# Northstar taping tools



## Deezal (Mar 9, 2013)

About to purchase a full set up of taping tools. I already run boxes and tube/roller/flusher. Hearing good things about North Star tools just wondering If anyone out there has some experience with them. Pretty sure I'm going with Columbia and on that note where is going I be a good place to get them here in Canada. My supplier wants a ridiculous fortune for them.


----------



## 2buckcanuck (Jul 9, 2010)

Deezal said:


> About to purchase a full set up of taping tools. I already run boxes and tube/roller/flusher. Hearing good things about North Star tools just wondering If anyone out there has some experience with them. Pretty sure I'm going with Columbia and on that note where is going I be a good place to get them here in Canada. My supplier wants a ridiculous fortune for them.

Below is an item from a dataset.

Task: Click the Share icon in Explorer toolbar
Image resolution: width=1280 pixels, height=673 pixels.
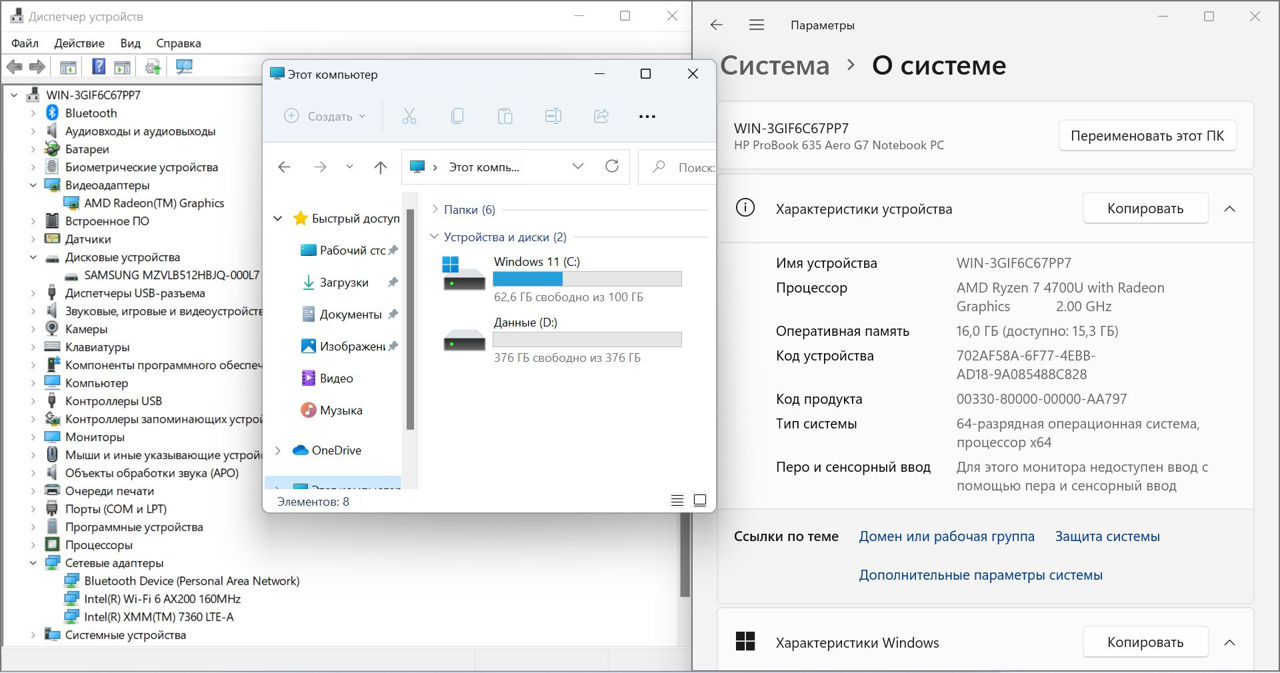Action: (x=601, y=116)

A lot on here would say NS made some of the best tools ever, but they were expensive, and they are no longer in business.

You could try wall tools or all wall, you get a 10% DWT member discount too


----------



## Deezal (Mar 9, 2013)

I'm pulling up sites in which they are still available. Alberta drywall for one. Maybe remnants of old stock?


----------



## 2buckcanuck (Jul 9, 2010)

Deezal said:


> I'm pulling up sites in which they are still available. Alberta drywall for one. Maybe remnants of old stock?


Yep:thumbup:

They were a Canadian company, so odds are, Banada is the place where you will find left over stock.

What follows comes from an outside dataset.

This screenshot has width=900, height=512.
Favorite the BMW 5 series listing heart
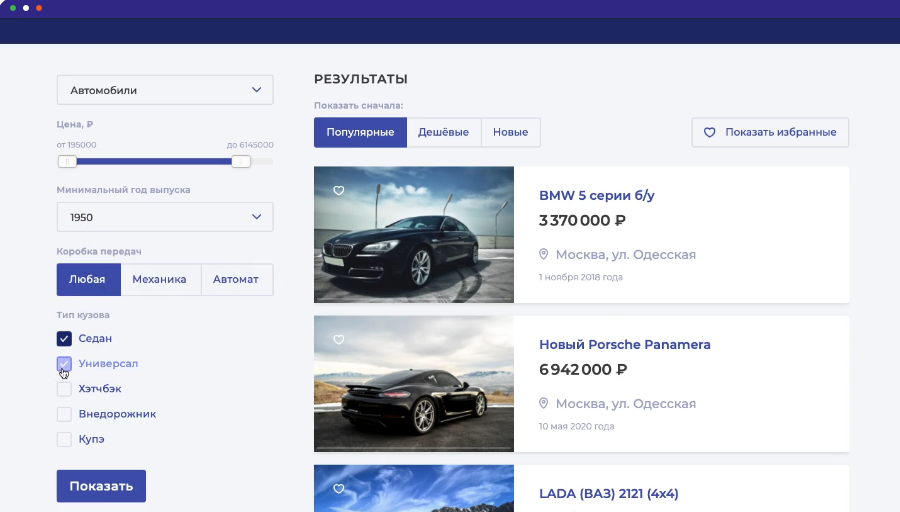338,190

Try to strike a deal with them, tell them you hear they were crapp tools, that's why they went out of business:thumbup:,,,, maybe you can get them for a steal....

I have the NS boxes still:thumbsup:


----------



## Deezal (Mar 9, 2013)

Sounds like a nightmare to get parts


----------



## maggie (Feb 26, 2013)

some one need metal construction material here? contact me freely, www.cnebp.com


----------



## Square Foot (Jul 1, 2012)

maggie said:


> some one need metal construction material here? contact me freely, www.cnebp.com


Has nothing to do with this topic, does it?


----------



## Mudshark (Feb 8, 2009)

Some of the Northstar line was topline. They had that great Adjustar box handle and some good corner tools and heads. Didn't like the boxes as much as the Columbia though. I still have a few Northstar tools but if I was in your position I would go for the Columbia as not only are they great but they are still in business so parts and service is still there for them.


----------



## CanadianBert (Sep 14, 2010)

They are back up and running in Canada again


----------



## Frank S (Nov 11, 2014)

Check out Columbia and North Star at drywalldelivery.com or csrbuilding.ca
Will ship across Canada. All repair parts available.


----------



## Alstools (Sep 22, 2013)

*NorthStar is back!*

NorthStar is back up and running with the original owners in Canada. Check out www.drywalltools.com. Their sets are the same price as TapeTech.


----------



## loudcry184 (Jan 26, 2014)

Northstar is actually back in business. Als taping tools or east coast drywall carry them. East coast drywall sells theirs on eBay, but you
Could also call them. They will give you better price if you ask them. Columbia and northstar are my two favorite brands.


----------



## Hristo (Dec 12, 2020)

Deezal said:


> About to purchase a full set up of taping tools. I already run boxes and tube/roller/flusher. Hearing good things about North Star tools just wondering If anyone out there has some experience with them. Pretty sure I'm going with Columbia and on that note where is going I be a good place to get them here in Canada. My supplier wants a ridiculous fortune for them.


West-tech tools. Canada


----------